Cabbies: think of the customer

I use about 1.2 taxis per week.  The 1 is a given.  I have a meeting that runs a little late on a day I pick up my daughter from nursery.  The bus isn’t sufficiently reliable to get me there before closing, an option with which I fear that my daughter will be tied to the railing when I arrive to save her from walking away on her own, the nursery lights turned out and the place deserted.  (I have no idea what actually happens if you rock up after closing time—nor do I want to find out.)

The additional 0.2 is to account for one taxi I might use about five weeks, one that I get either out of necessity or out of luxury.  Rarely the latter.

Anyway, I was in a taxi recently, and was discussing with the very pleasant driver my ideas for how GPS could connect prospective passengers with taxis whose orange lights are burning bright.  He talked of some old system that used to be in place to alert people of pick-ups in their area, but that it died a death (a) because the taxi driver had to pay for the privilege of the introduction, (b) because the cabbie suffered a reduced utilisation owing to the drive to their prospective passenger’s pick-up point, and (c) because the cabbie often had to ignore a bunch of hailers along the way.

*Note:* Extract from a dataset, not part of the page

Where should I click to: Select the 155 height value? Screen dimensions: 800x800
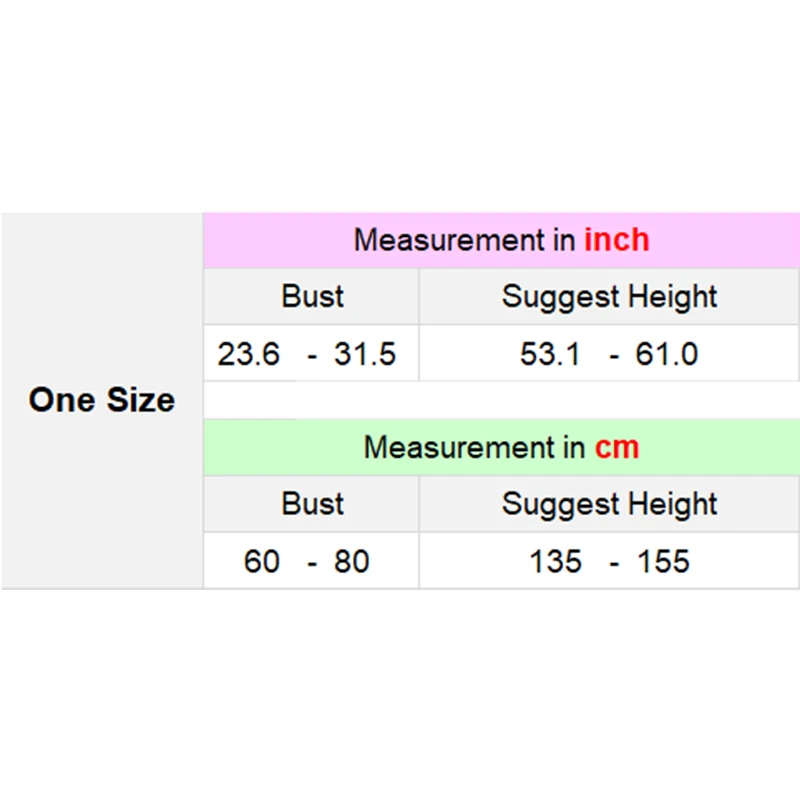point(664,561)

(My idea, btw, is to develop a free iPhone app. for prospective passengers to allow them to say exactly where they are trying to hail a London cab; and a sister, paid-for app. for cabbies to be made aware of this information.)

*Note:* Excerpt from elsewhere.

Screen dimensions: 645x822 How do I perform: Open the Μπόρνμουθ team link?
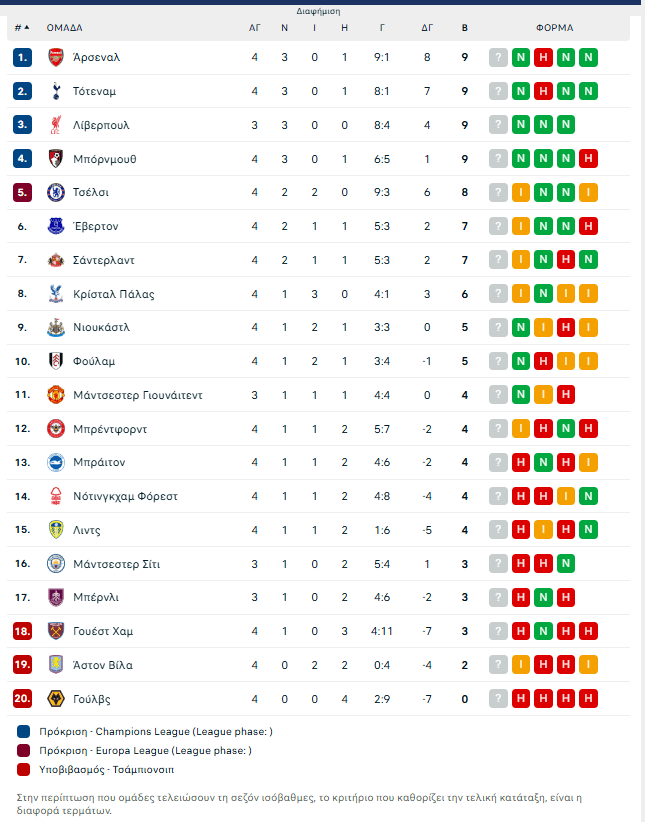click(104, 159)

Not once in the conversation did the cabbie reference the customer experience.  It was all about what was good for the cabbie, or more to the point what wasn’t.  I was suggesting pairing a cabbie trundling along a deserted Charlotte Street with a prospective passenger on Whitfield Street (the next street along), who otherwise wouldn’t have encountered one another.  The cabbie might pick up a fare if they were quickest to the pick-up.  While the passenger would get home a few minutes earlier than they otherwise might have, possibly a little drier too (on a night like tonight).

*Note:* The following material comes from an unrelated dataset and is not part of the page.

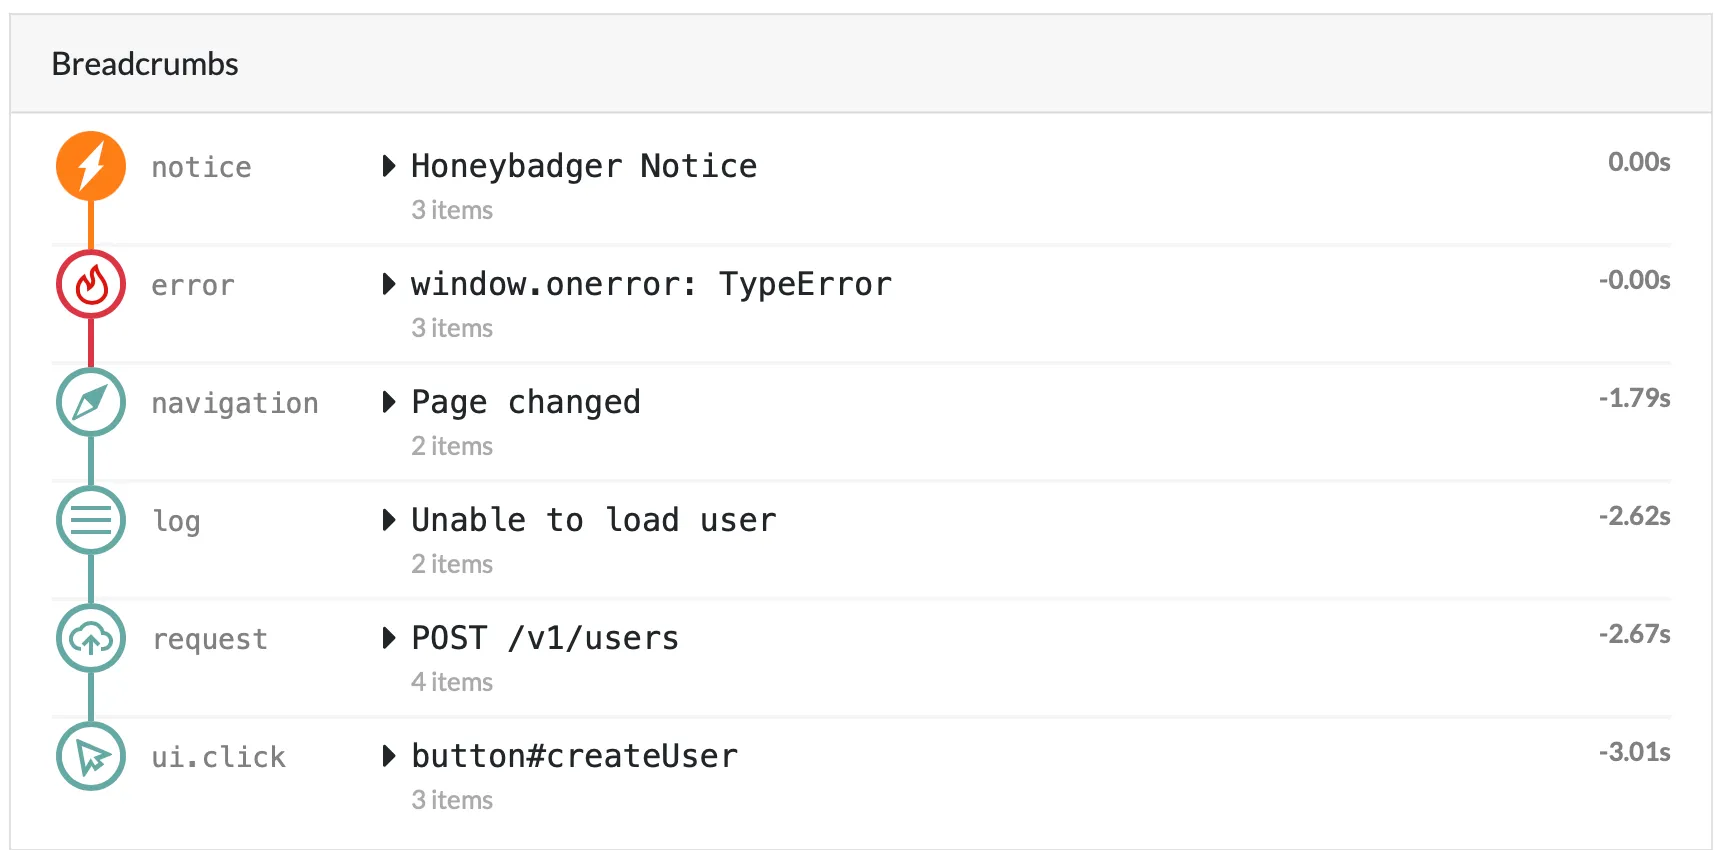Select the red flame error icon
The height and width of the screenshot is (850, 1724).
(x=90, y=284)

It’s not an app. that I’d have much use for.  But I think there is some proverbial mileage in it, particularly if the cabbies start thinking about the customer experience, rather than solely the bottom line.

Comments

2 Responses to “Cabbies: think of the customer”

  1. Theo on November 23rd, 2009 11:45

    I thought The Knowledge test required 100% pass mark in Solipcism, you are expecting too much of them and their philosophy.

  2. slatfatf on November 23rd, 2009 15:53

    He is quite right. This service (cannot recall the name but it started with Z) allowed you to ring up a number and they took your location from the phone automatically and routed you through to a driver’s mobile who was close by.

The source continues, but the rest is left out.